PROBLEM TO WORK ON. Copy the lines in the material below word for word.

Records of locating words and elements:
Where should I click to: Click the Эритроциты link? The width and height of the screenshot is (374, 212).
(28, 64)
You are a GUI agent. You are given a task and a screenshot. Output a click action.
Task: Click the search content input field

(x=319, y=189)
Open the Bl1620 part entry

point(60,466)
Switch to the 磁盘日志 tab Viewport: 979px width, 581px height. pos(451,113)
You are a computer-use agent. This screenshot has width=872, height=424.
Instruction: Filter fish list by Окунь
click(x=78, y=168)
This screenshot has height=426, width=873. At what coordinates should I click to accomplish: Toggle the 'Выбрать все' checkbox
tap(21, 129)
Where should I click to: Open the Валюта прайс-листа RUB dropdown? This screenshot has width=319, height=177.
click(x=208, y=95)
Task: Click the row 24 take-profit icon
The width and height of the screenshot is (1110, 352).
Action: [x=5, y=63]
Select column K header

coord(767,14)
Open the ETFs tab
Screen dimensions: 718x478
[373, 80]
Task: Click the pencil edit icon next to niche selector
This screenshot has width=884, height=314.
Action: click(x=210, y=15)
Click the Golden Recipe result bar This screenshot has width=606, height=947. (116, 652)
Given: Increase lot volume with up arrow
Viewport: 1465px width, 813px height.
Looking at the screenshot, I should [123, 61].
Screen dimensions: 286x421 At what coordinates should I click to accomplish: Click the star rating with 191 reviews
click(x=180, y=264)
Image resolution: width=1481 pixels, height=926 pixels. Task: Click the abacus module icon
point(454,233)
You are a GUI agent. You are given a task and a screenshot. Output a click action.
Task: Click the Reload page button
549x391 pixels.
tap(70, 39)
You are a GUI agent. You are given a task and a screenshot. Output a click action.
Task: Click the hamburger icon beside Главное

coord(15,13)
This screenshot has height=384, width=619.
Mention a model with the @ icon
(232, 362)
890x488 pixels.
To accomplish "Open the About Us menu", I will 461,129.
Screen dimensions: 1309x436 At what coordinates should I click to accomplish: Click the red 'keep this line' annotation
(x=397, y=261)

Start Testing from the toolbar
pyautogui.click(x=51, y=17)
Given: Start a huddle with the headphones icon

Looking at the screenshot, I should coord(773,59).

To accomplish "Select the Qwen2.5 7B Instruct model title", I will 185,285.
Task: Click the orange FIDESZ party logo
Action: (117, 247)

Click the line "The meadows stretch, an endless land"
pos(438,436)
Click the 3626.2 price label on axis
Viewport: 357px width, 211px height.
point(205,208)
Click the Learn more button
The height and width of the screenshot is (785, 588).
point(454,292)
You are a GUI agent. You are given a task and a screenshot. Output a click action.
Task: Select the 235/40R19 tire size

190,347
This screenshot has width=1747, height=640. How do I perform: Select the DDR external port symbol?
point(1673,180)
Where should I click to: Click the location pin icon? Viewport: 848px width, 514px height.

EXERCISE SOLUTION.
Where should I click to: Click the Эритроциты link? The width and height of the screenshot is (374, 212).
(28, 64)
You are a GUI agent. You are given a task and a screenshot. Output a click action.
Task: Click the search content input field

(x=319, y=189)
Open the Bl1620 part entry

point(60,466)
Switch to the 磁盘日志 tab Viewport: 979px width, 581px height. pos(451,113)
You are a computer-use agent. This screenshot has width=872, height=424.
Instruction: Filter fish list by Окунь
click(x=78, y=168)
This screenshot has height=426, width=873. At what coordinates should I click to accomplish: Toggle the 'Выбрать все' checkbox
tap(21, 129)
Where should I click to: Open the Валюта прайс-листа RUB dropdown? This screenshot has width=319, height=177.
click(x=208, y=95)
Task: Click the row 24 take-profit icon
The width and height of the screenshot is (1110, 352).
Action: [x=5, y=63]
Select column K header

coord(767,14)
Open the ETFs tab
Screen dimensions: 718x478
[373, 80]
Task: Click the pencil edit icon next to niche selector
This screenshot has width=884, height=314.
Action: click(x=210, y=15)
Click the Golden Recipe result bar This screenshot has width=606, height=947. (116, 652)
Given: Increase lot volume with up arrow
Viewport: 1465px width, 813px height.
Looking at the screenshot, I should [123, 61].
Screen dimensions: 286x421 At what coordinates should I click to accomplish: Click the star rating with 191 reviews
click(x=180, y=264)
Image resolution: width=1481 pixels, height=926 pixels. Task: Click the abacus module icon
point(454,233)
You are a GUI agent. You are given a task and a screenshot. Output a click action.
Task: Click the Reload page button
549x391 pixels.
tap(70, 39)
You are a GUI agent. You are given a task and a screenshot. Output a click action.
Task: Click the hamburger icon beside Главное

coord(15,13)
This screenshot has height=384, width=619.
Mention a model with the @ icon
(232, 362)
890x488 pixels.
To accomplish "Open the About Us menu", I will 461,129.
Screen dimensions: 1309x436 At what coordinates should I click to accomplish: Click the red 'keep this line' annotation
(x=397, y=261)

Start Testing from the toolbar
pyautogui.click(x=51, y=17)
Given: Start a huddle with the headphones icon

Looking at the screenshot, I should coord(773,59).

To accomplish "Select the Qwen2.5 7B Instruct model title", I will 185,285.
Task: Click the orange FIDESZ party logo
Action: (117, 247)

Click the line "The meadows stretch, an endless land"
pos(438,436)
Click the 3626.2 price label on axis
Viewport: 357px width, 211px height.
point(205,208)
Click the Learn more button
The height and width of the screenshot is (785, 588).
point(454,292)
You are a GUI agent. You are given a task and a screenshot. Output a click action.
Task: Select the 235/40R19 tire size

190,347
This screenshot has width=1747, height=640. How do I perform: Select the DDR external port symbol?
point(1673,180)
Where should I click to: Click the location pin icon? Viewport: 848px width, 514px height.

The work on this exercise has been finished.